## Task prompt
Which lines of the data contain the string "agent"? Copy every one of them.
(Beginning of Exercise materials)
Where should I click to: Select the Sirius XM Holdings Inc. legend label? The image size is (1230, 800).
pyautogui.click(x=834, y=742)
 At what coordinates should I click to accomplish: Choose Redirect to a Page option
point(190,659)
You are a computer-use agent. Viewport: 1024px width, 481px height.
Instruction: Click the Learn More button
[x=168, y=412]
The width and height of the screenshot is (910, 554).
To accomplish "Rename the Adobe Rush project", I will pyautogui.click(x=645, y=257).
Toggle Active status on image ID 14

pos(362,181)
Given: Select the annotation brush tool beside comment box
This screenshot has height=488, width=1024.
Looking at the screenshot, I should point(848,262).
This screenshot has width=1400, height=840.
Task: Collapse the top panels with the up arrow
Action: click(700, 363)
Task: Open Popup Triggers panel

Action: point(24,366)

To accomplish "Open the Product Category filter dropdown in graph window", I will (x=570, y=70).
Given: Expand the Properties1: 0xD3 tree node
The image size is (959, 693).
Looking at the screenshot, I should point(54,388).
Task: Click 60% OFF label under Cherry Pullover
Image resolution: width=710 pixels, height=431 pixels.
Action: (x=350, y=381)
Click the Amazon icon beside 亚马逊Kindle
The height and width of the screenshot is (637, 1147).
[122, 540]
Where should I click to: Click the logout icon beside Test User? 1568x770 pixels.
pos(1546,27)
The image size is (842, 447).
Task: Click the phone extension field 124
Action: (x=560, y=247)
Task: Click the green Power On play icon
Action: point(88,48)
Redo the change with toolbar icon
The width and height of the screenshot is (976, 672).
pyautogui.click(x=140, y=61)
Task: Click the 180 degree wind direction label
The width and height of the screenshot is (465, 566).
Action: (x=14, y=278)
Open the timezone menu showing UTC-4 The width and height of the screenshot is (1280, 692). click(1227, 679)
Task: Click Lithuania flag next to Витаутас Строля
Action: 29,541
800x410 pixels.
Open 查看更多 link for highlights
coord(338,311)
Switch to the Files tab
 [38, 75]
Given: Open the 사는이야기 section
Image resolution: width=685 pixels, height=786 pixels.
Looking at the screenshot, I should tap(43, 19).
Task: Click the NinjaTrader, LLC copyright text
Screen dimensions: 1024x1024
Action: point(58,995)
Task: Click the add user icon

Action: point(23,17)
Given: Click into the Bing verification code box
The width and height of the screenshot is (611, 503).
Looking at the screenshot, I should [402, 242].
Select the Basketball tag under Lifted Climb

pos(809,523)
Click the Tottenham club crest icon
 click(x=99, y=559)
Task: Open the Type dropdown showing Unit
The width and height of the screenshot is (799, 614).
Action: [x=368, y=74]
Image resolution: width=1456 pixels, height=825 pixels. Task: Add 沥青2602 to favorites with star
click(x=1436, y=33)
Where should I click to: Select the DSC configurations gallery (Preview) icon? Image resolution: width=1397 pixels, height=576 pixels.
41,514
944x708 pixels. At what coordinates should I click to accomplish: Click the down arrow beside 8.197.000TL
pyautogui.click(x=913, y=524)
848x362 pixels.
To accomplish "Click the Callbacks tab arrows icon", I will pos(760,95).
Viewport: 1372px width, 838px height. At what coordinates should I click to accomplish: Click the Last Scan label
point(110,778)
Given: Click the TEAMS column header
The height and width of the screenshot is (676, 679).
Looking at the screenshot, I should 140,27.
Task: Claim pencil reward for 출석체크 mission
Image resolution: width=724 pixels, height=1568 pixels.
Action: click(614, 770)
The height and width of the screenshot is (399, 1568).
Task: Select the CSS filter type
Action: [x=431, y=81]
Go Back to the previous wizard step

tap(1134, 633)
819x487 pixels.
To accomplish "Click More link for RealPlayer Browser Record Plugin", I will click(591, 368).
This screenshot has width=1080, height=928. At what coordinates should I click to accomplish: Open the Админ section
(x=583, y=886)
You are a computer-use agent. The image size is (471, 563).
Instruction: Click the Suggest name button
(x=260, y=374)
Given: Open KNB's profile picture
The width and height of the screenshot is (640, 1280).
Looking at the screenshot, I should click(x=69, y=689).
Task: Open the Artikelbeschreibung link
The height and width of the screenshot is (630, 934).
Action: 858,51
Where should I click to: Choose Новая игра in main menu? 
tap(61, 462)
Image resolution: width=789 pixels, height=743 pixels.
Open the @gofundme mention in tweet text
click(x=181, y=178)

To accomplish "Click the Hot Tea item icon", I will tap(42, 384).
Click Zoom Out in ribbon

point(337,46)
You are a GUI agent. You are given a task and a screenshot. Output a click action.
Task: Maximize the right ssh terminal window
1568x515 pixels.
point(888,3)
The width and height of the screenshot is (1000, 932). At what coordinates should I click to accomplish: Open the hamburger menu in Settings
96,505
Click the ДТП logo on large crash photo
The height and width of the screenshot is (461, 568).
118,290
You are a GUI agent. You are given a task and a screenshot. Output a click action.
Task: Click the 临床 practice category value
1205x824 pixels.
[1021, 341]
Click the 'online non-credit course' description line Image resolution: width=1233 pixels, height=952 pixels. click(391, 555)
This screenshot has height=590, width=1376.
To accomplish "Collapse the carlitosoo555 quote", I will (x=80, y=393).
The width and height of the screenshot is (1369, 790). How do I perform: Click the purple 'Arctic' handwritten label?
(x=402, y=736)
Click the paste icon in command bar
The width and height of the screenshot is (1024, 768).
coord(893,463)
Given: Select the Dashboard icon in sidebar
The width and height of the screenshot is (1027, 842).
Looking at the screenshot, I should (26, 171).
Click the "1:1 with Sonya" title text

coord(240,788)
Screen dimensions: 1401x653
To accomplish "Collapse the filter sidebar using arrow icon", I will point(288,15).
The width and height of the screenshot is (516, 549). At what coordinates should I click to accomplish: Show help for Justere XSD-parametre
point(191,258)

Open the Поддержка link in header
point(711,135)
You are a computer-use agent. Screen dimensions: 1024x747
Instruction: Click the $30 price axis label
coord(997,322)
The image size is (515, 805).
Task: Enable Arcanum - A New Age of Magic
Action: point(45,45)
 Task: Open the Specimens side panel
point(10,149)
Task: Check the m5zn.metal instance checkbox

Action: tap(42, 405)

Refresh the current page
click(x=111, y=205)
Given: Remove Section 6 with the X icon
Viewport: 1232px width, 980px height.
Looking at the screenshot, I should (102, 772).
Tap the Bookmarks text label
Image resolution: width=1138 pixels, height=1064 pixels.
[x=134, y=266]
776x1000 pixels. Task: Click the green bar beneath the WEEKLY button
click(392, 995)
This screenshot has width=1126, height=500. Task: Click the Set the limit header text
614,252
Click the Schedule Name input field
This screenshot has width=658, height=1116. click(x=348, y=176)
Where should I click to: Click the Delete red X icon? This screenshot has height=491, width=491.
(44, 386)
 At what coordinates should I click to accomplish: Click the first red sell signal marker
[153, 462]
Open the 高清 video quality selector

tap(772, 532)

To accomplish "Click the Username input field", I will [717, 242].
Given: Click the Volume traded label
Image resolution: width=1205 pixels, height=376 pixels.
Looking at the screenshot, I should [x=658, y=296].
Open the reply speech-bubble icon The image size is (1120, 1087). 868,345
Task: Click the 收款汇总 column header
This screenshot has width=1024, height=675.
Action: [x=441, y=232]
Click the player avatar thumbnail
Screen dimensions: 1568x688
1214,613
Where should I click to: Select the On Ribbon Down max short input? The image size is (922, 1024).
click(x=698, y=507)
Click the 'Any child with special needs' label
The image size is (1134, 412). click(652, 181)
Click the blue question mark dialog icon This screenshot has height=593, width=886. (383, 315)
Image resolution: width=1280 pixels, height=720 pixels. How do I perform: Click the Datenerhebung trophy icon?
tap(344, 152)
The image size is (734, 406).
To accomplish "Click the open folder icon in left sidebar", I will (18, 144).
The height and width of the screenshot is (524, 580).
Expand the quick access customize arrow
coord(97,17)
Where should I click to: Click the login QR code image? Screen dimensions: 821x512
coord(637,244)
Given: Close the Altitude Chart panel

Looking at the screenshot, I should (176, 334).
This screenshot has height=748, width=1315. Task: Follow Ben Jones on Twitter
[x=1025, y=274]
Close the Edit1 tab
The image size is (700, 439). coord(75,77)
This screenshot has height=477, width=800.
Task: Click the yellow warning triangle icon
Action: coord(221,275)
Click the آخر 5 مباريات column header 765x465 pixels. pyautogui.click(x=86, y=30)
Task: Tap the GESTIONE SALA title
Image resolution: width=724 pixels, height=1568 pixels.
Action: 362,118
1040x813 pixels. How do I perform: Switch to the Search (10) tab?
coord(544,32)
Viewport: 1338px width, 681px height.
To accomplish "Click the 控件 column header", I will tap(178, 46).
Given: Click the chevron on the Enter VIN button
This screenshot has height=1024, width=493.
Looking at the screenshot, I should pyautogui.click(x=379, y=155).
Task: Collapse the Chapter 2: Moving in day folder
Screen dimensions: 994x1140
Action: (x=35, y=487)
(End of Exercise materials)
## Result of this exercise
You are a computer-use agent. Viewport: 1024px width, 481px height.
You are a computer-use agent. The image size is (471, 563).
You are a GUI agent. You are given a task and a screenshot. Output a click action.
You are a GUI agent. You are given a task and a screenshot. Output a click action.
You are a computer-use agent. Screen dimensions: 1024x747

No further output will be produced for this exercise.